Optiver vs Sales and Trading
As I understand Optiver is referred to as a proprietary trading firm, but they are also a "global leader in market making". Therefore what exactly is the difference between the work you do at optiver as opposed to S&T in an investment bank since traders in S&T divisions are market makers also.
This may be a dumb question so please excuse my ignorance but I genuinely keep getting contradicting explanations about what S&T does and what difference prop shops do.
Well Optiver mainly trade options, but to make it easier to explain I will just use stock given there is no greek there.
Traders at banks execute orders and hold positions from market making against institutional clients; they (usually) have no idea/opinion about pricing. And prop trading shop collects edge from market making again millions of smaller retail players, and take on positions that they think are good while market making.
To put into a solid example: We have a hedge fund H, Bulge Bracket trading desk B and Prop Trading firm Citadel. Suppose tomorrow is walmart earnings and H figured out the result will be better than market expectation using satellite images and they want to buy 1 million shares today. Assume the stock is trading $150 today but tmr it will trade $155.
H has 2 options:
1. They go to B to execute their trade. Sales get the call from their client H and ask the trader for a market. The trader at B looks at the market, has no opinion about the trade, but want to collected edge and maintain client relation. Trader told the client that they can sell 1 million shares at 150.1, collecting 10c per share for a total edge of 100k. They go to the market to take off some of their position, and keep some or all of it on their book, and buy some S&P to hedge against being short Walmart.
2. H execute in open market. In this case smart folks at Citadel see that someone is slowly executing buy orders on the stock. Say somehow Citadel know this person is right, then what they will do is that they will market make on the screen collecting edge, but buying more often then they sell.

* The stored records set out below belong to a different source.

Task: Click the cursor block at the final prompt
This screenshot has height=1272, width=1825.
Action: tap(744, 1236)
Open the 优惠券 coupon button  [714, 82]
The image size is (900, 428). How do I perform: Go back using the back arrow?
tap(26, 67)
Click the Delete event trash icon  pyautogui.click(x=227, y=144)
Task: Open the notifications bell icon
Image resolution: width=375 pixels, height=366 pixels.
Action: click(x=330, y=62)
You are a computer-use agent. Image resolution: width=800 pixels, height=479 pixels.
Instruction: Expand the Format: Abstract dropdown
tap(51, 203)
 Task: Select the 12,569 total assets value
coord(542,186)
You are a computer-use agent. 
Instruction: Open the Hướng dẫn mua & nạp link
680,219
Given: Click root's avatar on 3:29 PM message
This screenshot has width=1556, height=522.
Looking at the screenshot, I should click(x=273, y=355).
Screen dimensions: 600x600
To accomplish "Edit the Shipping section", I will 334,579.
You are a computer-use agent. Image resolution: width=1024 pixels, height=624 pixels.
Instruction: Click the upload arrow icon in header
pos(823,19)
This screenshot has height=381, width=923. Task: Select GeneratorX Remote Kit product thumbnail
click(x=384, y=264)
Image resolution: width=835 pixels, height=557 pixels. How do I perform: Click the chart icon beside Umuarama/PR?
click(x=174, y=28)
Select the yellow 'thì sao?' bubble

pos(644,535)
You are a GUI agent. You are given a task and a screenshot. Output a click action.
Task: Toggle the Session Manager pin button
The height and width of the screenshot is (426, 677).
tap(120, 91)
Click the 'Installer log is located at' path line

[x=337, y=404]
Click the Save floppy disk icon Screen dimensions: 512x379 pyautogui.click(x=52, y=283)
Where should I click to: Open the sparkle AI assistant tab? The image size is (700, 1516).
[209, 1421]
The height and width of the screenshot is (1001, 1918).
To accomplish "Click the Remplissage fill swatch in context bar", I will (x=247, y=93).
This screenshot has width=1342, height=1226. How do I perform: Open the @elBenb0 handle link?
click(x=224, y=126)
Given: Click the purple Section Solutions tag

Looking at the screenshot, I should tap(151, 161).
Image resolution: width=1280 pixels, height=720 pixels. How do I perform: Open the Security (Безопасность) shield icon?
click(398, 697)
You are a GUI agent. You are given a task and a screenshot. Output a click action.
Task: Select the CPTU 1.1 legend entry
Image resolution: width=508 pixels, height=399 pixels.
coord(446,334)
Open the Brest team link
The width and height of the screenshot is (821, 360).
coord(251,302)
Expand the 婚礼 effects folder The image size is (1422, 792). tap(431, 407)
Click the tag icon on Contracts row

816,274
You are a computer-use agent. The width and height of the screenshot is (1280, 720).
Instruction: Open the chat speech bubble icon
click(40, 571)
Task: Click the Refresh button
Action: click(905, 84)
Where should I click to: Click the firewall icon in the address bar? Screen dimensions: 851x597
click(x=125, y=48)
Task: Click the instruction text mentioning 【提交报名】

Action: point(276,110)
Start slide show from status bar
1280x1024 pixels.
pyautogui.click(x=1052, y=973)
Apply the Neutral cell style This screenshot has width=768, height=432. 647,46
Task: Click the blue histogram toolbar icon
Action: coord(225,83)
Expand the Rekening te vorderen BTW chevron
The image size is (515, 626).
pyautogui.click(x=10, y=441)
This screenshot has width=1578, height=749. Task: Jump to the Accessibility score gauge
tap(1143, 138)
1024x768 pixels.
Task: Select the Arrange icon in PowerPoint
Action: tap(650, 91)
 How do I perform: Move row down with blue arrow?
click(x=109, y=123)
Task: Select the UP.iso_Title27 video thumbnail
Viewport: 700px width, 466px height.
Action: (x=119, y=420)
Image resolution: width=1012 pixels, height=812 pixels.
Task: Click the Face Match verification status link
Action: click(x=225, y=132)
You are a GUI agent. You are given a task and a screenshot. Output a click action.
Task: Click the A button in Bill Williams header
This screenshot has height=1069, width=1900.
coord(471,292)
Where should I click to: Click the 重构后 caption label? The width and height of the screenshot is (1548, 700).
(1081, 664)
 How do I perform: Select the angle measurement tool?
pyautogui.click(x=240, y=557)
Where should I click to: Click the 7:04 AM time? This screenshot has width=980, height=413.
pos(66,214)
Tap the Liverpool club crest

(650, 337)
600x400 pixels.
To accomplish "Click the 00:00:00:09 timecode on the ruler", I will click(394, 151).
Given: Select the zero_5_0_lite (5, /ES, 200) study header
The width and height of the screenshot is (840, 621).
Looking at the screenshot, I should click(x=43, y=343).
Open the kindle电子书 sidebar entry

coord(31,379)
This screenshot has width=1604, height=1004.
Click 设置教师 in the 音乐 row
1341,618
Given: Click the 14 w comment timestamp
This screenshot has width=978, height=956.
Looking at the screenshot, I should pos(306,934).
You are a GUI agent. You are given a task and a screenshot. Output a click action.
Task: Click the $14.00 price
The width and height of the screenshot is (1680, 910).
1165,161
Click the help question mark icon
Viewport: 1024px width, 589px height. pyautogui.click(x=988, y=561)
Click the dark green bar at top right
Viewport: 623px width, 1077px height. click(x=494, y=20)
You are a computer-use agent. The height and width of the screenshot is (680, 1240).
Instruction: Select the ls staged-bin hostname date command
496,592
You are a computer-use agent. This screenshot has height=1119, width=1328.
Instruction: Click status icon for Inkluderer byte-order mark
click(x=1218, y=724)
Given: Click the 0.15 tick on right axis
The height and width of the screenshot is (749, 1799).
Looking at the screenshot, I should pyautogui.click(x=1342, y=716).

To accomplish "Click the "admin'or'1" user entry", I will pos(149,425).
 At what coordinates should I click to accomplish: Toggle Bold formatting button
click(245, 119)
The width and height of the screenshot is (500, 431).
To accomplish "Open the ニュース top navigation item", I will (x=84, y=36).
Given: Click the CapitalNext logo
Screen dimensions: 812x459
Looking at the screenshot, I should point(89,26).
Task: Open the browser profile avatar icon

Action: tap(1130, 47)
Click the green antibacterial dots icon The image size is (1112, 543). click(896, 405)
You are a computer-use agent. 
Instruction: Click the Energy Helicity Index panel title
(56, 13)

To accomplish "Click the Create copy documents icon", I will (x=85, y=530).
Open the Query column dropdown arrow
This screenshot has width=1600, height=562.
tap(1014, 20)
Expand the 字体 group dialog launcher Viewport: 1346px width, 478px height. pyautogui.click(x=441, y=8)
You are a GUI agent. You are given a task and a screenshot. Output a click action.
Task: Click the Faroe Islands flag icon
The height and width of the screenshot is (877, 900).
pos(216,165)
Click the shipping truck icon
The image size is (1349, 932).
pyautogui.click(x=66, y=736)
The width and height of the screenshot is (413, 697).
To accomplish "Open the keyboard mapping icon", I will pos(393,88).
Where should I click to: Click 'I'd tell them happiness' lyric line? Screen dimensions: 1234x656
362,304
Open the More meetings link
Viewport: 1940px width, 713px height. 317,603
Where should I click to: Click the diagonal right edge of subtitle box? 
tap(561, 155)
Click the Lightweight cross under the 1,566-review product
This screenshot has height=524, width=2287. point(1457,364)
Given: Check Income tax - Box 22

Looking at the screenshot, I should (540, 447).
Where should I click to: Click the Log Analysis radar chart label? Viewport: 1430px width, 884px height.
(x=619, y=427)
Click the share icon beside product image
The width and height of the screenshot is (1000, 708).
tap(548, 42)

In this case, the price will get pushed to say $152, H will be long 1 mil share, citadel will be long 500k shares, and a lot of retail investors or even some other prop trading shops not identifying the toxic trade would have sold after seeing price go up to 152.
In this example, if the client H is right then they make, B will lose money after collecting edge. C will make money if they figure out that trading against H is toxic. If Citadel did not they will lose money and overtime goes bankrupt. Please not this is a very simplified version of the market.
Citadel can make money without being a market maker, so can most of prop trading shops. However, being market makers allow them to get into position with less market impact. I would say there is not much similarity between prop trading shops like Citadel and Optiver vs BB trading desk.
I agree with you on most of this here but now prop firms like Optiver also have institutionally oriented desks. In your example, this would mean client H also pings the sales guy at Optiver and trades with them. At that point, I think it's a relationship game with HF A trading with the Sales guy at Bank B for years and not switching. At some point, these HFs have a fiduciary responsibility to their investors though for best execution and pricing and if the market-makers were significantly better at pricing OTC blocks they'd probably put bank desks out pretty quickly so there must still be some competition as the prop/MM's enter into that space.
One of the biggest differences between a prop firm like Optiver and an S&T desk is the balance sheet behind Goldman Sachs vs a market-maker. Market-makers are actually starting to enter into the same space banks as they open up institutional trading arms, however, for some illiquid products that require massive balance sheets banks will still have the edge.
These institutional trading arms at Optiver and the other market-makers are actually rarely filled by internal/new-grad hires I think and are mainly poached from S&T desks at banks as the role is relatively similar.
Here's Optiver's posting for an Institutional Trader role. CitSec has an institutional desk, same with Flow, IMC, DRW, and others.
https://optiver.com/working-at-optiver/career-opportunities/6803767002/
Edit: Just realized commenter below me highlighted the market makers starting to open up the institutional trading desks.
Thanks!
Posting from throw away here. Differences are beginning to grow over time. Lines were blurred even as recently as 2020 but what’s happening is firms like DRW, Optiver, and IMC are increasingly specializing in front-end liquid trading while banks are focusing on back end OTC trading because they can’t compete. Banks reach out direct to a lot of HFTs these days to hedge front-end risk or to tidy strikes or roll positions.